La Tribune d’Annick Girardin et des élus guyanais, publiée dans le JDD :
« Alors que la forêt amazonienne, qui s’étend sur neuf pays dont la France, a perdu plus de 550.000 km2 ces dix dernières années, soit la superficie de l’Hexagone, c’est plus de 2.500 km2, équivalent à la taille de La Réunion, qui ont été abattus pendant le seul mois de juillet, principalement au Brésil. Des feux de forêt de plus en plus dévastateurs ravagent actuellement son cœur. Ces feux de forêts majeurs ont d’abord été révélés par la concentration de CO2 qu’ils dégagent dans l’atmosphère. Ces hectares perdus, ce sont autant de puits de carbone annihilés, c’est une biodiversité exceptionnelle qui disparaît peu à peu.
Quand collectivement, l’engagement d’une « trajectoire Outre-mer 5.0 » (0 carbone, 0 déchet, 0 polluant agricole, 0 exclusion, 0 vulnérabilité au changement climatique et aux risques naturels) est pris, nous faisons le choix d’une transition écologique et sociale respectueuse de ce bien commun de l’humanité, conformément aux engagements internationaux en matière de climat, avec l’Accord de Paris, ou de développement durable, avec l’Agenda 2030. Voilà pourquoi nous nous inscrivons dans la volonté du Président de la République de refuser en l’état la ratification de l’accord discuté avec le Mercosur.

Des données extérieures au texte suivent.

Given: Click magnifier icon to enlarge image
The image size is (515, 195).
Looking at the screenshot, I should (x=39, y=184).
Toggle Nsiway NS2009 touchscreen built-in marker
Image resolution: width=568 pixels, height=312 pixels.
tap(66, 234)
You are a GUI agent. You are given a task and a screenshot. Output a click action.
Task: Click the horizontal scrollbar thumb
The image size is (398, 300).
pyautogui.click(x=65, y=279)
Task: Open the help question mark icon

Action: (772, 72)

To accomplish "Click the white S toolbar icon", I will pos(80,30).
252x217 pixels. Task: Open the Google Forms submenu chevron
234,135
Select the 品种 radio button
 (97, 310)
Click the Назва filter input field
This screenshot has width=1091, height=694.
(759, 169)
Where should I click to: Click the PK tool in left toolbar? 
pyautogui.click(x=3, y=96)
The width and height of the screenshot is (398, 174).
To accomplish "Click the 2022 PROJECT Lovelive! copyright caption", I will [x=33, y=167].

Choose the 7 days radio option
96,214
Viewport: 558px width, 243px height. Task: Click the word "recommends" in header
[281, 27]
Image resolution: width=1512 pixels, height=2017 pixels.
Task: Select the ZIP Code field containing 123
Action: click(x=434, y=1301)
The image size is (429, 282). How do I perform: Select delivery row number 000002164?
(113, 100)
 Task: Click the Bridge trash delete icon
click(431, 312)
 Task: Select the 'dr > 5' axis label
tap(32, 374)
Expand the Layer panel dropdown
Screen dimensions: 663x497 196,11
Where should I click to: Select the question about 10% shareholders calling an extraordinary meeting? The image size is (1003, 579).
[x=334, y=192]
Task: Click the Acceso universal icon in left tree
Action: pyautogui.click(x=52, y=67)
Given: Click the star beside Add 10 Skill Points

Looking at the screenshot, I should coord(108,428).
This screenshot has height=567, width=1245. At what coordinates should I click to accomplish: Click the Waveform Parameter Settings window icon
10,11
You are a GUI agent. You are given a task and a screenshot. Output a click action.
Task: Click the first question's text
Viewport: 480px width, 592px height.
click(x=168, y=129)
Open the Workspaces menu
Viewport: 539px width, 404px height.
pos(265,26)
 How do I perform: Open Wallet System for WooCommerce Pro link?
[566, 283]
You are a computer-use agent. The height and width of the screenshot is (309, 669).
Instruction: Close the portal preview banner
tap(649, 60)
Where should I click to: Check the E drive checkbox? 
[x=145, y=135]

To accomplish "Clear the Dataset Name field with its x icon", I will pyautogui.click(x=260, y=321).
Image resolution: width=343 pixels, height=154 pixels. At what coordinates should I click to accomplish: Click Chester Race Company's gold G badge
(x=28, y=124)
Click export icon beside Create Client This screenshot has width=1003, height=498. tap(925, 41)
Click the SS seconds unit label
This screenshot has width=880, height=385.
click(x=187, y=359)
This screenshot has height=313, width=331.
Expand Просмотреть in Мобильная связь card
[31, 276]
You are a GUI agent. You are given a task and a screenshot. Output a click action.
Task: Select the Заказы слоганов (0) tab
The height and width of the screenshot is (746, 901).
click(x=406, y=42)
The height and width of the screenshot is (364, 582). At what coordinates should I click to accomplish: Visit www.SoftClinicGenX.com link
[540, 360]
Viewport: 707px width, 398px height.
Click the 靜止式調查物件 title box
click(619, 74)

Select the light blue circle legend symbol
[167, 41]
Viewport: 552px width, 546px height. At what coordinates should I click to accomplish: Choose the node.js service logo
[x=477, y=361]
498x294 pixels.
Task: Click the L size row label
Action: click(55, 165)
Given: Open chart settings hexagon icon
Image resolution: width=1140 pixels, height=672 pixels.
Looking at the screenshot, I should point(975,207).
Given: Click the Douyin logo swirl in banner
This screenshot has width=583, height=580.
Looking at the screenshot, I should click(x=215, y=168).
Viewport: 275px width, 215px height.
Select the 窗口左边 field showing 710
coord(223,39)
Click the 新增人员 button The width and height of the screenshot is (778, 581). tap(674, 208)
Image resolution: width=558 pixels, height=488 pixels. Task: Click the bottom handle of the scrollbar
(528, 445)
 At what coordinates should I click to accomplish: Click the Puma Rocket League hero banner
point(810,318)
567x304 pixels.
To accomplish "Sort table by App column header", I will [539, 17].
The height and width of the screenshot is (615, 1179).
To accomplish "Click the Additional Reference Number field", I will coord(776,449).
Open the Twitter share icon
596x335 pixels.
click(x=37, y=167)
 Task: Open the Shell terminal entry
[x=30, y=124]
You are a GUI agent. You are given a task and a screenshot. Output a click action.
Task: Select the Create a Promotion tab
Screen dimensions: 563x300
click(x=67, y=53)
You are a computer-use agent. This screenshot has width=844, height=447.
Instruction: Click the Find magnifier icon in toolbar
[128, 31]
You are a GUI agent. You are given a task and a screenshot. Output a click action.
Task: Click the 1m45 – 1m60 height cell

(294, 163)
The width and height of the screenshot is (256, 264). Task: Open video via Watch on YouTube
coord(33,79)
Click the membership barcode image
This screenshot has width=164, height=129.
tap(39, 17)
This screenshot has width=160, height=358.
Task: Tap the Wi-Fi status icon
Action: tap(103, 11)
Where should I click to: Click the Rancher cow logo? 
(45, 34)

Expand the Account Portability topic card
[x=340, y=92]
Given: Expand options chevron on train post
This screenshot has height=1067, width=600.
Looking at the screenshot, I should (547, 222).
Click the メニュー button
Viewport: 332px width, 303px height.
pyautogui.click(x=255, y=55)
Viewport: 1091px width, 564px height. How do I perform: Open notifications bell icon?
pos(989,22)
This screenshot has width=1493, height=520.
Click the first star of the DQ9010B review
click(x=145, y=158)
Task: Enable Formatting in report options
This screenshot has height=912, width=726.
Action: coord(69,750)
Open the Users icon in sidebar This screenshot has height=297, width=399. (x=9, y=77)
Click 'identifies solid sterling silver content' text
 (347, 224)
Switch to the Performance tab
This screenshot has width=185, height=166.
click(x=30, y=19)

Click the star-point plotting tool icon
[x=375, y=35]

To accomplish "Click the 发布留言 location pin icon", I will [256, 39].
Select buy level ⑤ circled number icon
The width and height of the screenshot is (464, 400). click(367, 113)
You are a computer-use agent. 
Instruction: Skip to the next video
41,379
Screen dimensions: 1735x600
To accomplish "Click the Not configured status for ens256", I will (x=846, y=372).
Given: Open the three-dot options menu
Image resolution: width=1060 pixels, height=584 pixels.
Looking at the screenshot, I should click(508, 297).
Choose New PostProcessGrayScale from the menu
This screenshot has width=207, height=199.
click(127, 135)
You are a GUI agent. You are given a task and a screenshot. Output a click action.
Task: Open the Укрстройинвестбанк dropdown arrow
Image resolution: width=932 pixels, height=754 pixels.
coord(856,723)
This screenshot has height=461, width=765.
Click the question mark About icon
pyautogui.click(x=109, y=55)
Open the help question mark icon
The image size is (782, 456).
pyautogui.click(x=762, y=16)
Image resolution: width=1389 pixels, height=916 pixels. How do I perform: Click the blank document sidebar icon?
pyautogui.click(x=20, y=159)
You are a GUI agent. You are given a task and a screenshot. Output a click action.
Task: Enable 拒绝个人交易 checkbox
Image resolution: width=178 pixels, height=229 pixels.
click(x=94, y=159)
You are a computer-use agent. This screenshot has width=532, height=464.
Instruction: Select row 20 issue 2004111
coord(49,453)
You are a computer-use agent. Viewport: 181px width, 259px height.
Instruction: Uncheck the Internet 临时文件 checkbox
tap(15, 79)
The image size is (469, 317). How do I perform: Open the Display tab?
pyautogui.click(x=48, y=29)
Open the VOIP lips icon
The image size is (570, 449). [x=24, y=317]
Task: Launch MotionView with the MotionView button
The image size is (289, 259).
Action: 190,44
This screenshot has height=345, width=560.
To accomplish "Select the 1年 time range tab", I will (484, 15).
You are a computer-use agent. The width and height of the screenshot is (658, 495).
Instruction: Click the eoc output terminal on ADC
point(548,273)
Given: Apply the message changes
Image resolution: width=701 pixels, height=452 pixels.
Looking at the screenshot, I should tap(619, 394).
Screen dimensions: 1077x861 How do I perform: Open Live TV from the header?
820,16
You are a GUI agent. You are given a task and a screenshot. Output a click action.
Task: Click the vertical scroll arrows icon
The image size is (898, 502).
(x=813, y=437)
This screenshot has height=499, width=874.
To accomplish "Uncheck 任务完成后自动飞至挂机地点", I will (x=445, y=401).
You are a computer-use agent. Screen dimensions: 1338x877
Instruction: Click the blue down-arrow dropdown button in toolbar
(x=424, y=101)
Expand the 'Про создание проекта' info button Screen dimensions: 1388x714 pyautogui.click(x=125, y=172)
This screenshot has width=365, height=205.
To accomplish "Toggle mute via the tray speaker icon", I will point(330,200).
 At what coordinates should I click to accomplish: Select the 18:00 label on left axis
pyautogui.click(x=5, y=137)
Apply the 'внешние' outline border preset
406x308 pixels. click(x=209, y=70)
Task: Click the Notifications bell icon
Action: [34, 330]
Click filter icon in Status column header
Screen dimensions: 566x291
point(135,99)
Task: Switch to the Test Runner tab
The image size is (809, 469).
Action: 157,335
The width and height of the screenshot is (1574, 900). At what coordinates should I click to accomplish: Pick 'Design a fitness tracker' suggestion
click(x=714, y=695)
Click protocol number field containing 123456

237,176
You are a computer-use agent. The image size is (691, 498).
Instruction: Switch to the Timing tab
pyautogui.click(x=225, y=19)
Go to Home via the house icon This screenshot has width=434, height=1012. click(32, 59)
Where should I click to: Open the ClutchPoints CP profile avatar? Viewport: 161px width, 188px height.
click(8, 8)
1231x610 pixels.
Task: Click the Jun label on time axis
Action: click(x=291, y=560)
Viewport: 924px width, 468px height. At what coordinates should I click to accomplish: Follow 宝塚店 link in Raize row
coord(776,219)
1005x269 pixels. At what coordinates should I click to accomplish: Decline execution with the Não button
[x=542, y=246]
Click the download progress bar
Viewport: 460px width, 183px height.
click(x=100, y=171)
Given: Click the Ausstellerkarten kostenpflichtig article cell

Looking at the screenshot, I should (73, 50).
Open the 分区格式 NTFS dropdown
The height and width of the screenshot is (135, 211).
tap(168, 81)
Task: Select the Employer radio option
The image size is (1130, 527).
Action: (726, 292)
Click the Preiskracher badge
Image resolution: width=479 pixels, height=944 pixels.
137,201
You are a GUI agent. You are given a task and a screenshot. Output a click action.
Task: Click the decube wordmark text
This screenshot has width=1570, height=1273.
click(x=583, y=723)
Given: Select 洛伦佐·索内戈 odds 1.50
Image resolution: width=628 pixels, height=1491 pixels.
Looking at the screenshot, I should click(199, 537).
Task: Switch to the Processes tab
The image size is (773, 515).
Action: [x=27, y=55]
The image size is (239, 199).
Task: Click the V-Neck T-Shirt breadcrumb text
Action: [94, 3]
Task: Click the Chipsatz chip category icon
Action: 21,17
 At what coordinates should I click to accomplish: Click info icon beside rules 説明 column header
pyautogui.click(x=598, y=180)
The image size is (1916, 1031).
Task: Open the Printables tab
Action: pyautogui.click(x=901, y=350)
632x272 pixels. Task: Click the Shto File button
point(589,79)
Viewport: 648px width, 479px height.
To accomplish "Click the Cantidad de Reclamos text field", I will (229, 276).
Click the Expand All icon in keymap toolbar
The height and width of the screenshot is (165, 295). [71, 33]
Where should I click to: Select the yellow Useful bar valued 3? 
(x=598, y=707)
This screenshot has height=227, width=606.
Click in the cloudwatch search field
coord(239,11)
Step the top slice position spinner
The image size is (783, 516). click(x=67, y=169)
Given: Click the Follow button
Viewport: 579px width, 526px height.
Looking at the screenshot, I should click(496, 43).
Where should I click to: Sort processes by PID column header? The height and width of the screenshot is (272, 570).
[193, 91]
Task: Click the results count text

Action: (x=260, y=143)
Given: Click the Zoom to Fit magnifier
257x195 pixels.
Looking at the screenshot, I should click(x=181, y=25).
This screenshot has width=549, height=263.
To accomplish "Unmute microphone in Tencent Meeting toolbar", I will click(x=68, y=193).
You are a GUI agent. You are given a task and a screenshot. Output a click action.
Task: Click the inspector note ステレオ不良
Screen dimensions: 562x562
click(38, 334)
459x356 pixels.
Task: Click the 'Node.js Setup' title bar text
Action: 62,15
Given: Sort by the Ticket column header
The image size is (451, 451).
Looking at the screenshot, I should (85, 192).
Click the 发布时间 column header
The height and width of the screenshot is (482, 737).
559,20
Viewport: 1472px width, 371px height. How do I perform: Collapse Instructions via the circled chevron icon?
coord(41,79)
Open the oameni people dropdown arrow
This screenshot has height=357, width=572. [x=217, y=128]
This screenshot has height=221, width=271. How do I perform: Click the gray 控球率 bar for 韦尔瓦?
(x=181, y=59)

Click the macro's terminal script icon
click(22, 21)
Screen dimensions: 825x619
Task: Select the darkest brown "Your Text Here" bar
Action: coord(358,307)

L’Amazonie, enjeu transfrontalier
Cette forêt dépasse les frontières traditionnelles, elle est la panacée d’un cap écologique mondial. Préserver, comme nous le faisons en Guyane, notre poumon mondial, l’Amazonie, ce n’est pas un combat écologique comme un autre. Il s’agit de la survie de notre équilibre planétaire mais aussi de nos sociétés.
Les premiers impactés aujourd’hui sont les Brésiliens, au premier titre desquels les habitants autochtones de la forêt, pour qui s’applique évidemment la Déclaration universelle des droits de l’homme de 1948. À eux, dont le destin est lié par l’amitié transfrontalière et le partage d’une culture commune, nous souhaitons leur apporter tout notre soutien. Nous tous, nous reconnaissons l’urgence à agir !
La préservation de la forêt ne doit pas se faire au détriment des populations d’Amazonie. Face à cette situation, nous réaffirmons notre souhait à ce que la société civile, acteurs privés ou associatifs, particuliers, se fédère avec les gouvernements, les collectivités et les institutions volontaires. Face à l’échec du fonds Amazonie du Brésil, nous devons créer un fonds international, qui ne serait pas directement dépendant des États, et qui pourrait, en fonction des montants rassemblés, lancer des actions de lutte concrètes, ponctuelles, ciblées directement sur les acteurs locaux, contre les feux de forêt et pour le reboisement.
Protéger la forêt amazonienne, une opportunité de développement
Ce reboisement pourrait concerner les zones incendiées, mais également celles touchées par les erreurs des hommes : sites pollués par l’orpaillage illégal, friches érodées d’une surexploitation agricole, etc. Ces actions, qui pourraient être menées par des collectivités, des entreprises, des associations, devront avoir une dimension sociale et fraternelle. Les pépinières d’espèces endogènes seraient aussi celles d’activités nouvelles pour des territoires où les populations manquent de perspectives de développement.
Unis aujourd’hui autour de la collectivité de Guyane, nous demanderons à l’Union européenne de doubler son fonds de développement interrégional dédié à la biodiversité et au développement de l’Amazonie. Le constat, la dénonciation et l’indignation doivent conduire à une action innovante et ambitieuse ».
Premiers signataires : Annick Girardin, ministre des Outre-mer ; Rodolphe Alexandre, président de la collectivité territoriale de Guyane ; Sylvio Van Der Pijl, président du grand conseil coutumier des populations amérindiennes et bushinengué ; Lénaïck Adam, député de Guyane ; Antoine Karam, sénateur de Guyane ; Georges Patient, sénateur de Guyane.